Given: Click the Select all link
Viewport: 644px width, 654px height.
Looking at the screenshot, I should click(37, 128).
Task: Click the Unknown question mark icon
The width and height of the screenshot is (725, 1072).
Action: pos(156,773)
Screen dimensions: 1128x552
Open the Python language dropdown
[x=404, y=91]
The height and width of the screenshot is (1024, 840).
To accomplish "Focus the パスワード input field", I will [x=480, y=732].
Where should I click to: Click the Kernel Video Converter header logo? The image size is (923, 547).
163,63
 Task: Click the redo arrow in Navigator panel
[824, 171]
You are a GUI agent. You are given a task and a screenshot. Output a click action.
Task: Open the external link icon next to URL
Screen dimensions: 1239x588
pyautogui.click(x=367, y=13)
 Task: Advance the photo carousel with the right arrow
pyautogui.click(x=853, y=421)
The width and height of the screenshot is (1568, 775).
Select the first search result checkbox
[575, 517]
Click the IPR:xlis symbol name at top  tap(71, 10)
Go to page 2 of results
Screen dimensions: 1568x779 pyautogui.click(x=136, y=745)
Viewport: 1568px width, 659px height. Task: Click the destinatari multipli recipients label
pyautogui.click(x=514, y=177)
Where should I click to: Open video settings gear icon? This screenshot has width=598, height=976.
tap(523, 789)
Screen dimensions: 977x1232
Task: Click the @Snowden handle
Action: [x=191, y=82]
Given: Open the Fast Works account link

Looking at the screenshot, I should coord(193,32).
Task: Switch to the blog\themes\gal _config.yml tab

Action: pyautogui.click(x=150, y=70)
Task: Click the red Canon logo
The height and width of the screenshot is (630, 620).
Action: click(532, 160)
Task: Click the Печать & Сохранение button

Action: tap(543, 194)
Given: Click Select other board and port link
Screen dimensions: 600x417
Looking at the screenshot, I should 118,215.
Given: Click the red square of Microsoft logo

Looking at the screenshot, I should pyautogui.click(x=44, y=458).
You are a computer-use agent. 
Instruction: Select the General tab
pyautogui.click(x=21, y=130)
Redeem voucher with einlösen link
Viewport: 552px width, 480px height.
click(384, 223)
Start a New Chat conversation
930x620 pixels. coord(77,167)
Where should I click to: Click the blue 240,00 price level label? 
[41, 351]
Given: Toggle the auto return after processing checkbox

________________

**YOUR ASSIGNMENT:**
Find every line in the records above that contains the word "agent", and copy each one.

**REPLY:**
You are a GUI agent. You are given a task and a screenshot. Output a click action.
You are a computer-use agent. 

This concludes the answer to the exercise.